◆ Supplied records
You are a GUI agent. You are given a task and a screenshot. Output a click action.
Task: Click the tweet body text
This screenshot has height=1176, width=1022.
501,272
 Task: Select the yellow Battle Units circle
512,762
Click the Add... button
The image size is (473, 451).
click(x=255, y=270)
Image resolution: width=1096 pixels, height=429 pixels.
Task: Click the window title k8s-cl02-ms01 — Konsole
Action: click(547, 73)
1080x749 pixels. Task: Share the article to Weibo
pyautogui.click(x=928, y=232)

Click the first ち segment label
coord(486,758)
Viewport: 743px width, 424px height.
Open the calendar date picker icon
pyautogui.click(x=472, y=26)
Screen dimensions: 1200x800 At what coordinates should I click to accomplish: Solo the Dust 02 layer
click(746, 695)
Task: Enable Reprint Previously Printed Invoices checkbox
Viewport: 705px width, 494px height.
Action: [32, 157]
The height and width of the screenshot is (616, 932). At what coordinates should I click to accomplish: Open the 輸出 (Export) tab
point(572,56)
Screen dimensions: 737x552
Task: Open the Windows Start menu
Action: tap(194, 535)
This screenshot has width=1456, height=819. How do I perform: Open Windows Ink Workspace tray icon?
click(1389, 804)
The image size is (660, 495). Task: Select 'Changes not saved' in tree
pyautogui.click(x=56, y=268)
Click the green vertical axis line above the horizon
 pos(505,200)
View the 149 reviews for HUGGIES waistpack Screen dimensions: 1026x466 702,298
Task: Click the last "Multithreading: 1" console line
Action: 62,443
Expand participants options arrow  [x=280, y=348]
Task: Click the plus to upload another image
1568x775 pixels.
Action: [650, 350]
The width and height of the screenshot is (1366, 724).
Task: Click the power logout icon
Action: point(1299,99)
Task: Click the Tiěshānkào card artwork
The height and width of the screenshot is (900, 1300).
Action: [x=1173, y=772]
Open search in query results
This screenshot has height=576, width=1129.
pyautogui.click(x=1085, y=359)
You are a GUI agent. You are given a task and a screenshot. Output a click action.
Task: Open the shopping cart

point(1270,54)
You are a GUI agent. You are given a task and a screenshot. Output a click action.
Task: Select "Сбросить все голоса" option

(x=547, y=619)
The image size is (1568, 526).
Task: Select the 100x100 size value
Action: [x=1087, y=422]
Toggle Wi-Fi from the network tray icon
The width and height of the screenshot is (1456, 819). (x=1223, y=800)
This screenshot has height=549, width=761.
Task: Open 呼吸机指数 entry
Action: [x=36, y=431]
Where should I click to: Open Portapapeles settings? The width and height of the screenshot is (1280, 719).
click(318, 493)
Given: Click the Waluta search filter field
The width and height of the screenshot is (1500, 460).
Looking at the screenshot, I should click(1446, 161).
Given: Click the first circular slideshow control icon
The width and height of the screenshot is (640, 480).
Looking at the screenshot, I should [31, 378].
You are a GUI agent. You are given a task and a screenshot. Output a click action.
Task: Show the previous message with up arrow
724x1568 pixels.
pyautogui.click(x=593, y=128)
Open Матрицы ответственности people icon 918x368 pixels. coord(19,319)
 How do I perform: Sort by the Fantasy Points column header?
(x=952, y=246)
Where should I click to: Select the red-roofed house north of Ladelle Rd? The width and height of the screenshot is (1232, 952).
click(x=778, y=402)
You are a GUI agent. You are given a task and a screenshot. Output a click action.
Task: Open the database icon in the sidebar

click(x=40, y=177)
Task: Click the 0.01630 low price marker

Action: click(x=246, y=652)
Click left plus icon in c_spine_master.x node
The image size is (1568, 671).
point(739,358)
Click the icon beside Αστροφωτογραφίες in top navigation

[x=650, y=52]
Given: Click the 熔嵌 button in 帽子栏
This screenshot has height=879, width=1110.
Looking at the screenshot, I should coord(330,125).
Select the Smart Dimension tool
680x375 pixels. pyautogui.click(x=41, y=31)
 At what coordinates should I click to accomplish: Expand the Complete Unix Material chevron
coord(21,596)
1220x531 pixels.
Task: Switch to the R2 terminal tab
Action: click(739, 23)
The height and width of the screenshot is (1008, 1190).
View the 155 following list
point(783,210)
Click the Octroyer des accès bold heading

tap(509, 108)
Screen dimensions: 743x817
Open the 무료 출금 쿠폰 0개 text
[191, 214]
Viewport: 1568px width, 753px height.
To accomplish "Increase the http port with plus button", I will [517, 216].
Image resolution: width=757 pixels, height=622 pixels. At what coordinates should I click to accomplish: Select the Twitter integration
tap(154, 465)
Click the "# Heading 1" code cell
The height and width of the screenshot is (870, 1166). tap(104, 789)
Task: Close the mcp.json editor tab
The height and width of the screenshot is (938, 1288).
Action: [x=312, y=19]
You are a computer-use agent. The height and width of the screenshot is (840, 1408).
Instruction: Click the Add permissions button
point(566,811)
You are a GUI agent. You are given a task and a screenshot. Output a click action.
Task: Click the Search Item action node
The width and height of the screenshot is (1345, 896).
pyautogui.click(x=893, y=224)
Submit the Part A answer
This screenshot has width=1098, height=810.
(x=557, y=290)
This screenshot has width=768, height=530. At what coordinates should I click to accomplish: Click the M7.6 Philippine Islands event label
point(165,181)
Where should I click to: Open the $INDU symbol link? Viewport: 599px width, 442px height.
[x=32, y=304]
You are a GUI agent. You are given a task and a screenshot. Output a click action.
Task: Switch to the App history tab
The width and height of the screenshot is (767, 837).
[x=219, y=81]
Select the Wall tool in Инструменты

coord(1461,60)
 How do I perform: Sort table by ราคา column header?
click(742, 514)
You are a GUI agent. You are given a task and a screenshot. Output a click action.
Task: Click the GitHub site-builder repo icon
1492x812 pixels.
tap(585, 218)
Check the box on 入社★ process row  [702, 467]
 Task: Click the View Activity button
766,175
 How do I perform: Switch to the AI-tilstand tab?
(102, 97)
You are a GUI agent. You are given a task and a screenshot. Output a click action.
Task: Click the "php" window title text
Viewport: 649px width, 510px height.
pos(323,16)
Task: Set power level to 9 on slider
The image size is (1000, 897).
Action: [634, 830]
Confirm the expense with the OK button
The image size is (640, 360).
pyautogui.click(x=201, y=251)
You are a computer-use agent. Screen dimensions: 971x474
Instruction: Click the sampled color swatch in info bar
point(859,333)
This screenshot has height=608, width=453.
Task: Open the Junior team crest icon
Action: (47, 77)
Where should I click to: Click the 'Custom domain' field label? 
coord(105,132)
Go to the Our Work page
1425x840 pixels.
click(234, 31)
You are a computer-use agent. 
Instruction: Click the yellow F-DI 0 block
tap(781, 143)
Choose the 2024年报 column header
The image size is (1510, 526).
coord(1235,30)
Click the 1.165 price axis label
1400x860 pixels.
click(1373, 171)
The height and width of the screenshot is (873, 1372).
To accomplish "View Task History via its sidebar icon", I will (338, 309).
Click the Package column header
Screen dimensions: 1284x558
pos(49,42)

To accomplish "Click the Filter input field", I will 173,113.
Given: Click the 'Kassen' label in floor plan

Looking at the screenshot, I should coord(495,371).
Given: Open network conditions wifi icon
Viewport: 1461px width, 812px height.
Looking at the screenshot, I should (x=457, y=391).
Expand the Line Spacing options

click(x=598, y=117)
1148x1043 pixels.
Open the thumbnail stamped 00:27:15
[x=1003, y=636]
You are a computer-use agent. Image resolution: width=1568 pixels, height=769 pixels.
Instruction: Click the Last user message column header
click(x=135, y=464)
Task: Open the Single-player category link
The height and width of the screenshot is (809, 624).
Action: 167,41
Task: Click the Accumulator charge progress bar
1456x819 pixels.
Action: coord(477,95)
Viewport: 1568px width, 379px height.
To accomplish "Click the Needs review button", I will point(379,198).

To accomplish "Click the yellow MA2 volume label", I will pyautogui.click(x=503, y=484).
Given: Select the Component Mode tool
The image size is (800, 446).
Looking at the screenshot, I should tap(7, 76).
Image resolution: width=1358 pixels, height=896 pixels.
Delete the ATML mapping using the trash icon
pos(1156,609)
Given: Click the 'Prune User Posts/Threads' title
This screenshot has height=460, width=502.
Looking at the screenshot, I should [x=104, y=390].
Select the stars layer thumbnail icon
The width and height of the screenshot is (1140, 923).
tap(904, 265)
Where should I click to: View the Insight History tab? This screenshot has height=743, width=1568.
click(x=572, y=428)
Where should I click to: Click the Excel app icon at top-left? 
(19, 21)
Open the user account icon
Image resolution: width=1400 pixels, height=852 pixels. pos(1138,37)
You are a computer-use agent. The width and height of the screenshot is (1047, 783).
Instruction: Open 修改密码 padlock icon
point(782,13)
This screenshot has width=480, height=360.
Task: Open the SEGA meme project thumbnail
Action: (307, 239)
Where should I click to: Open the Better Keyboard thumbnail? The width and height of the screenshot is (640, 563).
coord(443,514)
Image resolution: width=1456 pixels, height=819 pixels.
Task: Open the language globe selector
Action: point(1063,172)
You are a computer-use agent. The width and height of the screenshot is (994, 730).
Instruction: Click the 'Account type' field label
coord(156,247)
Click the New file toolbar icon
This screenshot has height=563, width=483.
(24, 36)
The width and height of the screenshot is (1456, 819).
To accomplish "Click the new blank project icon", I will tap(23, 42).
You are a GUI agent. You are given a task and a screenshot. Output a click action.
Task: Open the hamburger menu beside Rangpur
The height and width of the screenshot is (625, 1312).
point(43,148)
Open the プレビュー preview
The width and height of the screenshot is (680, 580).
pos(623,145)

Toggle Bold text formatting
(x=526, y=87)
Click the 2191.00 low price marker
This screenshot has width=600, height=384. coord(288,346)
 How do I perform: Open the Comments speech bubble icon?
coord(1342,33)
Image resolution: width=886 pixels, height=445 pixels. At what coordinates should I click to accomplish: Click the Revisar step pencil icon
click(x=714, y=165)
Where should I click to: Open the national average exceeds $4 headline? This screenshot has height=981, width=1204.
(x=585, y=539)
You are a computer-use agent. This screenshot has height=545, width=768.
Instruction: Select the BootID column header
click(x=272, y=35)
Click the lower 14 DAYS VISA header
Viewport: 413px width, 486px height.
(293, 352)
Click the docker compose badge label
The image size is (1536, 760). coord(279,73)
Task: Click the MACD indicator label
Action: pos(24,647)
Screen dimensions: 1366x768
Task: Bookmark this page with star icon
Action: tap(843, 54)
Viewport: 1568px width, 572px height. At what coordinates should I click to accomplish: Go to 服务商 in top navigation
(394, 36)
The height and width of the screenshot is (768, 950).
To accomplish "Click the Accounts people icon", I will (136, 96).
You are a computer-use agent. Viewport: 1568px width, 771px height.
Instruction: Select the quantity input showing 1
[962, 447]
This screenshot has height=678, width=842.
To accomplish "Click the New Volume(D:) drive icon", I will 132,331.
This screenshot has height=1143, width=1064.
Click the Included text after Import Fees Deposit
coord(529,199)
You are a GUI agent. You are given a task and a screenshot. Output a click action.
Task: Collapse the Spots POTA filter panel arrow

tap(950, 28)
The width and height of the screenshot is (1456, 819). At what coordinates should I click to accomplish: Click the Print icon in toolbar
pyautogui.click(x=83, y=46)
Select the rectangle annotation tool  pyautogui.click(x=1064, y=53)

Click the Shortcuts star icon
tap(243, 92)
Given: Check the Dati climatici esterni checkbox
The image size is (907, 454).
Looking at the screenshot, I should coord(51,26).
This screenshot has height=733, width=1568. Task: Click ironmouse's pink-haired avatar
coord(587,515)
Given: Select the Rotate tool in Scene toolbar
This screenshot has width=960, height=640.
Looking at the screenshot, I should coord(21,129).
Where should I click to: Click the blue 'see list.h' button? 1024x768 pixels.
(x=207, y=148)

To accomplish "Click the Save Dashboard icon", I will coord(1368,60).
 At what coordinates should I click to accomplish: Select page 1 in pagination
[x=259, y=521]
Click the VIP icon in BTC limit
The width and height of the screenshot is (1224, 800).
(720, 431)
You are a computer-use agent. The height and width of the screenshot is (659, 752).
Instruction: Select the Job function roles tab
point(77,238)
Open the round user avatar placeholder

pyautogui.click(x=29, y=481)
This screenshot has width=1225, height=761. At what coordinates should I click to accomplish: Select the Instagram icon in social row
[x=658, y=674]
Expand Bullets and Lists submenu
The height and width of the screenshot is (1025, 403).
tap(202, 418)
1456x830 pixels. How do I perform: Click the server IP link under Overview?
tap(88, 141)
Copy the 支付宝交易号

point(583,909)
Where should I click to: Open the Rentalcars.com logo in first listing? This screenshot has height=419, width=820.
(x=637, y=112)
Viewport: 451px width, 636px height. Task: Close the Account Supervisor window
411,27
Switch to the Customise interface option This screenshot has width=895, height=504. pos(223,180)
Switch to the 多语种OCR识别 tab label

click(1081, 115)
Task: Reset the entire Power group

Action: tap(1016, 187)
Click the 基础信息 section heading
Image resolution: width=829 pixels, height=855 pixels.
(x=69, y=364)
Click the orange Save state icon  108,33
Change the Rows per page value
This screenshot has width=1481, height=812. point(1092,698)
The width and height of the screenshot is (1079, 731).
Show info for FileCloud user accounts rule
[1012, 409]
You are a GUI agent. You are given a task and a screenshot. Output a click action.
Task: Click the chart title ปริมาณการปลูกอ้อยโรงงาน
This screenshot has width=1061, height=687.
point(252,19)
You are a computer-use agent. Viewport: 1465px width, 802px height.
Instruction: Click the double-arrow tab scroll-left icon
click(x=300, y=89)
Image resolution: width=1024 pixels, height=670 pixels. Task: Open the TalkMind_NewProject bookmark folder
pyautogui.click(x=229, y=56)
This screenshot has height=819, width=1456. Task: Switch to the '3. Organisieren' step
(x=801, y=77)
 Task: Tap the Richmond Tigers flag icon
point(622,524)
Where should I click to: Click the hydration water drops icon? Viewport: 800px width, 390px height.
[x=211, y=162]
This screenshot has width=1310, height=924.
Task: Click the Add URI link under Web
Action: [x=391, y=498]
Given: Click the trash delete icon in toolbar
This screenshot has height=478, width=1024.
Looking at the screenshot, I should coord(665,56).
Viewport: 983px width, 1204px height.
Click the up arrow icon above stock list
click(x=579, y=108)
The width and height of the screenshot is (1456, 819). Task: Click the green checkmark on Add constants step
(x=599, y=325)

◆ What is required
Rewrite the records from the start through the line holding "coord(486,758)", inclusive, changing "tweet" to "post" and leaving everything else as it is.

◆ Output of the task
You are a GUI agent. You are given a task and a screenshot. Output a click action.
Task: Click the post body text
This screenshot has height=1176, width=1022.
501,272
 Task: Select the yellow Battle Units circle
512,762
Click the Add... button
The image size is (473, 451).
click(x=255, y=270)
Image resolution: width=1096 pixels, height=429 pixels.
Task: Click the window title k8s-cl02-ms01 — Konsole
Action: click(547, 73)
1080x749 pixels. Task: Share the article to Weibo
pyautogui.click(x=928, y=232)

Click the first ち segment label
coord(486,758)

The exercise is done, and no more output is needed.